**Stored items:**
* * * * * * *

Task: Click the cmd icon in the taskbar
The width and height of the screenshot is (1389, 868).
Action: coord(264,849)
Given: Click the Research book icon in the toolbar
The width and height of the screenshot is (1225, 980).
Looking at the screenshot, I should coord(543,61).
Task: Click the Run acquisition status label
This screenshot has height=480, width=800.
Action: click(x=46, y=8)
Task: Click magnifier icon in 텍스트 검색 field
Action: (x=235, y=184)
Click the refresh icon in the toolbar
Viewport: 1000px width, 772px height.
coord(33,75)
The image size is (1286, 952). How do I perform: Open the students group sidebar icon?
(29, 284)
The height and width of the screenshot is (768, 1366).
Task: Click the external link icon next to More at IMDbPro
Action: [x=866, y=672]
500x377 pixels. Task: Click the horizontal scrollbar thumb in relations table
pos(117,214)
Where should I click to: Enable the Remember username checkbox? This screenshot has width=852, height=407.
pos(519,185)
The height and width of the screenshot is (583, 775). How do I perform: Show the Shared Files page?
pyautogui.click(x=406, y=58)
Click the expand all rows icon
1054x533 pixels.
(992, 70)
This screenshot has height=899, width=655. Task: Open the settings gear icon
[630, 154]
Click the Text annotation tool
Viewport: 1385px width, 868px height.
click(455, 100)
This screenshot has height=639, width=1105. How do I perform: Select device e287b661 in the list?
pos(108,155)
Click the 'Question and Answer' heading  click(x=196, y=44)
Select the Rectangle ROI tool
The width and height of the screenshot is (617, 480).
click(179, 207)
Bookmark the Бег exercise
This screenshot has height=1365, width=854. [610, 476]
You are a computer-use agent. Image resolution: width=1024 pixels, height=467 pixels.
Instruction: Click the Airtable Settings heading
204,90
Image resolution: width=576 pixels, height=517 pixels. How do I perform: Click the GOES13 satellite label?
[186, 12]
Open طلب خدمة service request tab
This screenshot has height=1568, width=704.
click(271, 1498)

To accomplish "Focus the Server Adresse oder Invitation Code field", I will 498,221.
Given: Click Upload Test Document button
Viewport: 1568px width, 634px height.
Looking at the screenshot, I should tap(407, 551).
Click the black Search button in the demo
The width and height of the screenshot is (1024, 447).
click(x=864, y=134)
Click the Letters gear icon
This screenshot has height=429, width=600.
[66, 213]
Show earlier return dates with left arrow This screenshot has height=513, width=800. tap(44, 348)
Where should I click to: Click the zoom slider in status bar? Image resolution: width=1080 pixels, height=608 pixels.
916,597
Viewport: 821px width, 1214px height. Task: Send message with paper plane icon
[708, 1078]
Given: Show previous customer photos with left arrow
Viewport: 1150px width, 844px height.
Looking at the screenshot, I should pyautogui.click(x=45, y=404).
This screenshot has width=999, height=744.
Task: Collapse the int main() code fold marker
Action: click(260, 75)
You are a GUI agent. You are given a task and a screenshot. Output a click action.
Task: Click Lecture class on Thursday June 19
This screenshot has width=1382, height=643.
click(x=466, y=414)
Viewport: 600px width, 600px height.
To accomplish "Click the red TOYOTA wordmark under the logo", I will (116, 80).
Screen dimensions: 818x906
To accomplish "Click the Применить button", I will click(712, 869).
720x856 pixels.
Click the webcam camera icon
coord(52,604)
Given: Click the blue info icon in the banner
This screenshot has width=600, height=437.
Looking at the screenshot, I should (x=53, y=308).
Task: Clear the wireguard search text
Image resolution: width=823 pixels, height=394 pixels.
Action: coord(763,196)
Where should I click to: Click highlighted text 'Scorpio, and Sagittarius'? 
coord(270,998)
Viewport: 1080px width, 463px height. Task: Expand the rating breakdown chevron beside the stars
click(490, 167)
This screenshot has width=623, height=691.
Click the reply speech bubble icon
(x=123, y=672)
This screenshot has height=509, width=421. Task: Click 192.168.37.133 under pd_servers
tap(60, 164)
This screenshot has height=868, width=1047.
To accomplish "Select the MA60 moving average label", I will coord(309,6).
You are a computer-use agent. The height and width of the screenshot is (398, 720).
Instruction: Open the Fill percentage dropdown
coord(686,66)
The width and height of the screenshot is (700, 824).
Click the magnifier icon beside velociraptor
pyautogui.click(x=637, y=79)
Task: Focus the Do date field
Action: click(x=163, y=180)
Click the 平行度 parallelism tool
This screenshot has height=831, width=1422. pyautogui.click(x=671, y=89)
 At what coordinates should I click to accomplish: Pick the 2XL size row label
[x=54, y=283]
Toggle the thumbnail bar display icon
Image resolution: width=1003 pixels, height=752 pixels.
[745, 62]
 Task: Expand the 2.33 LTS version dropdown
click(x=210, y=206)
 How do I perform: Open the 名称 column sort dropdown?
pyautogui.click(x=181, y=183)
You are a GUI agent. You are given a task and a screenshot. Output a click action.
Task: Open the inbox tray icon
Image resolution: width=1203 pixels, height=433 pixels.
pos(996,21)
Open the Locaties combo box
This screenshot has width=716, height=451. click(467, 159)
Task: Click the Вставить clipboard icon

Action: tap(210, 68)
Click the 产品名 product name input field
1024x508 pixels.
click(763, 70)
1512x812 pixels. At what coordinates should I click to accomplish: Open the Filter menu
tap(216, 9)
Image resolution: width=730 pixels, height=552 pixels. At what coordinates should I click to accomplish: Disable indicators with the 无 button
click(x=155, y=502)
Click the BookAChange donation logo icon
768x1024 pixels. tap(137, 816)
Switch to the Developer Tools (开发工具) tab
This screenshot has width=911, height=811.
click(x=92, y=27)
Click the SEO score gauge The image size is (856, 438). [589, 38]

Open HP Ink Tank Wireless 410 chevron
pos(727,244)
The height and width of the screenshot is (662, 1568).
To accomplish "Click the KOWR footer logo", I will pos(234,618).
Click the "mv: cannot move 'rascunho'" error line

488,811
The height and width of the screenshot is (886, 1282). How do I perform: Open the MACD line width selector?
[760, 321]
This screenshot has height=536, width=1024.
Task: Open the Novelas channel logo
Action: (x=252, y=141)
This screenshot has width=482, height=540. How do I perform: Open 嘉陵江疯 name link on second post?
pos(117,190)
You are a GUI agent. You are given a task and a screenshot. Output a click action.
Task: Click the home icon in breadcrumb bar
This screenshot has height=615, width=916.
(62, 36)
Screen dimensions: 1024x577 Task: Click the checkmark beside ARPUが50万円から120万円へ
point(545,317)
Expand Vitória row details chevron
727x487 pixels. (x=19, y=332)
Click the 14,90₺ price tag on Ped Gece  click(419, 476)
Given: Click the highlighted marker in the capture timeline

* * * * * * *

**YOUR INSTRUCTIONS:** Using the data above, copy each line that contains "computer".

**TASK ANSWER:**
You are a computer-use agent. Image resolution: width=1024 pixels, height=467 pixels.
You are a computer-use agent. The height and width of the screenshot is (398, 720).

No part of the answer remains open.